Jayapura (ANTARA News) - Dialog yang kreatif dan konstruktif merupakan jalan untuk membangun kebersamaan umat beragama yang dinamis untuk menyelesaikan berbagai persoalan dalam masyarakat.
Demikian dikatakan Wakil Direktur Dialog Centre, Program Pasca-Sarjana Universitas Islam Negeri Sunan Kalijaga Yogyakarta, Dr.Darius Dubut di Jayapura, Sabtu.
"Pemberlakukan undang-undang otonomi daerah yang semestinya menjadi dasar membangun kesejahteraan bersama di daerah telah berubah menjadi pengembangan dan perlembagaan diskriminasi dalam tatanan negara bangsa," ujarnya.
Selanjutnya dikatakannya, otonomi daerah dipahami sebagai keunikan setiap daerah sehingga lahirlah berbagai kebijakan yang sifatnya diskriminatif, yang justru menjauhkan kesejahteraan dan keadilan bagai semua.
"Kebijakan diskriminatif ini mengakibatkan pembatasan partisipasi publik dan menyerahkan ruang publik kepada kehendak `mayoritas` atas dasar moral agama," kata Dr.Darius.
Akibatnya muncul berbagai macam konflik di kalangan masyarakat yang berpotensi merusak hubungan sosial dan menghambat proses-proses pembangunan.
Oleh sebab itu, dia mengatakan, perlu dibangun dialog yang konstruktif dengan melibatkan komunitas beriman tanpa merelatifkan atau menghilangkan keunikan dari masing-masing pihak.
Dikatakannya, dalam dialog tersebut, setiap pihak yang terlibat tidak lagi berbicara tentang simbol-simbol, melainkan lebih menyentuh pada apa yang disimbolkan yaitu Tuhan Yang Maha Kuasa.

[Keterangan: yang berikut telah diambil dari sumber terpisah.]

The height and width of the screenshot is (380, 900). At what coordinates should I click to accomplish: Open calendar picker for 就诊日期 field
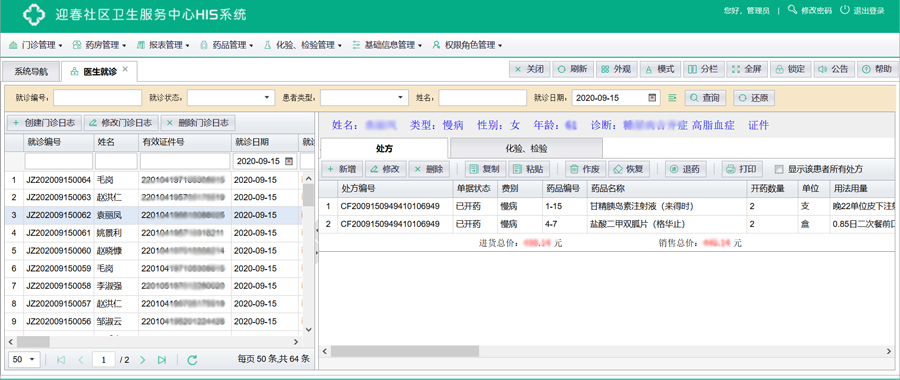point(652,98)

"Dalam dialog, simbol-simbol dengan sendirinya akan gugur," tandasnya.
Menurutnya, melalui dialog setiap orang belajar untuk saling menghormati dan menghargai perbedaan yang ada sehingga terbangun kebersamaan, persahabatan dan persaudaraan untuk mendukung satu sama lain.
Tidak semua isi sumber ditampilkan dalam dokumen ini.